How to run underlying model code?

Greetings all,

We need to use the dbpedia spolight model to do some batch inferencing on ~5M documents. As such, the docker file and a REST API endpoint won’t be useful here because we don’t need a prediction service. We need the underlying model code (I believe it is written in scala) to execute the predictions and we will likely be using a distributed computing framework like Spark to process the 5M documents.

It is true that we could create a REST API and send the 5M documents asynchronously through the annotation endpoint, but that would take a long time and we would be dealing with latency and networking bandwidth issues.
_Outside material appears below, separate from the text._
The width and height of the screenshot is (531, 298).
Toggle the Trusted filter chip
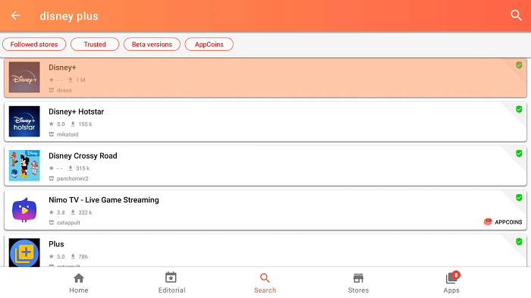click(x=95, y=45)
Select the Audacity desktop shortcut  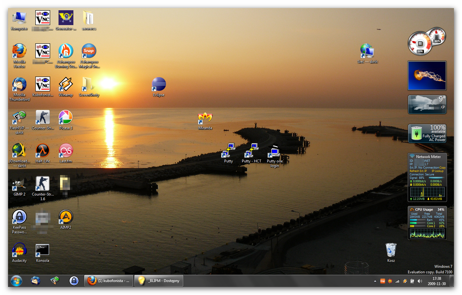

Any help on how to get started on this? I see the underlying model code is in this github repo: But there are no instructions on how to run the model outside of setting up the docker service.



Hi @rileyhun

Thanks for the post. The project described sounds really interesting. And yes, the underlying model code is in the posted repo (

For example, to run the model with IntelliJ:

  1. Clone the DBpedia-spotlight-model (git clone …)
  2. Open the project on IntelliJ (File → Open)
  3. Create a configuration to run DBpedia Spotlight (Run → Edit configurations)
    3.1 Create a new Application configuration
    3.2 Set the fields as the following image (changing the paths with your own):

The D:\git\model-test\tr is the path of the extracted model and is the URL of the service. I hope this information helps. Have a great day.

My best regards


Hello @JulioNoe,

Thanks for your prompt response. The example you showed above is still running the model through a web server. I basically just want to extract the model code and be able to execute the annotation from the code-level, not as a REST API endpoint. So basically, is there a way to just extract the model code, and run the annotation method/function?